The bed of some parts of the River Ehen on my last visit had a distinctly pinkish-red hue, which is a sure sign that we are moving towards autumn and winter.   This is Audouinella hermanii, which we have already met in earlier posts.   Having written recently about a green alga that is actually red, and also described Lemanea, a red alga that is typically olive-green in colour, it was reassuring to finally encounter a red alga that is unequivocally red in colour.

Ehen_Audouinella_131009

A rock from the River Ehen, near Ennerdale Bridge, with a thick coating of Audouinella hermanii. Photographed in October 2013.

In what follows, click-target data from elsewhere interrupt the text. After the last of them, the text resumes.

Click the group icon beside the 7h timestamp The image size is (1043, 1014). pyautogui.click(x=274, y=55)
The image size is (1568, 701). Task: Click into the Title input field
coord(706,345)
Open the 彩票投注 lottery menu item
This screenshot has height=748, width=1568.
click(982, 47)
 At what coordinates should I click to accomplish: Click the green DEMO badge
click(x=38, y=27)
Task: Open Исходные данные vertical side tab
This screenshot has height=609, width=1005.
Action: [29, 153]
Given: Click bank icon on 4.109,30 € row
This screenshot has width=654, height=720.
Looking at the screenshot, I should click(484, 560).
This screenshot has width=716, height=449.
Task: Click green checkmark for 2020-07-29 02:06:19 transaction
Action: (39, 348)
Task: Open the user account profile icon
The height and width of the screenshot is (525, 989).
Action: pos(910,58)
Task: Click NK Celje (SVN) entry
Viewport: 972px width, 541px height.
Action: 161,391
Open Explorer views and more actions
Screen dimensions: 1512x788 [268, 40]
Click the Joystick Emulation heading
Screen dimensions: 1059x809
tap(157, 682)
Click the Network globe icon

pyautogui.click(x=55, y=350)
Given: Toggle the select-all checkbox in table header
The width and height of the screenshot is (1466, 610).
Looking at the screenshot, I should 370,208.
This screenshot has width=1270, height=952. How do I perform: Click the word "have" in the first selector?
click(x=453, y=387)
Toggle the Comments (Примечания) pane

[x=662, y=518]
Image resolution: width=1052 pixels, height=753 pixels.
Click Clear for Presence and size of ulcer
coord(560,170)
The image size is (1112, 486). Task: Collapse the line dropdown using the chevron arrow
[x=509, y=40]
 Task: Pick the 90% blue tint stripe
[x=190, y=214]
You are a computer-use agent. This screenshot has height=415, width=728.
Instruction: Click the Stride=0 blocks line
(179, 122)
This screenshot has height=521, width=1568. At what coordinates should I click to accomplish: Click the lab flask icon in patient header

The red colour in Audouinella and other red algae is due to a pigment called phycoerythrin.  This is a protein-based pigment which is also found in blue-green algae.  By contrast, the carotenoids which gave Haematococcus its bright colour are lipid-based.     The astaxanthin of Haematococcus is, as we saw on 6 October, a natural sunscreen but phycoerythrin and many carotenoids have a different role inside the algae.

Phycoerythrin appears red to us because it is reflecting red light whilst at the same time absorbing other wavelengths.   Beccause blue light penetrates water to a greater depth than light of longer wavelengths, phycoerythrin allows red algae to absorb this and use the energy for photosynthesis.  We can think of the phycoerythrin (and, indeed, many carotenoids) as “turbochargers” for the photosynthetic apparatus, allowing the algae that contain them to live in a wider range of habitats.

This argument works in coastal areas, where red algae can live at great depths where relatively little light penetrates but why should Audouinella be so common in the River Ehen?    The same reasoning applies: the stretch of river where I found Audouinella was heavily shaded and this species is most common in autumn and winter when the sun’s rays are much weaker.  Again, the phycoerythrin gives the normal photosynthetic apparatus a boost to help it make the most of the light that is available.

Ehen_Gom_trunc_131009

Cells of Gomphonema truncatum growing within the Audouinella colonies in the River Ehen near Ennerdale Bridge, 9 October 2013.   The two left hand images are in “valve view” whilst those on the right are in “girdle view”.   Scale bar: 10 micrometres (= 100th of a millimetre).

Whilst examining the Audouinella under my microscope, I noticed some clumps of diatom cells that looked like inverted Coke bottles.   These are a species known as Gomphonema truncatum which grows on long mucilaginous stalks which branch to form bush-like colonies.   Unlike Coke bottles, Gomphonema cells are not round, so the characteristic shape is only seen when peering down onto the flat surface of the cell.   When viewed from the side, the cell is wedge-shaped.  Diatomists refer to these two different views as “valve view” and “girdle view” respectively.   Note, too, the characteristic yellow-brown appearance of the chloroplasts.  This is due to the carotenoid fucoxanthin which, like Audouinella’s pigments, gives a boost to the photosynthetic machinery when natural light is in short supply.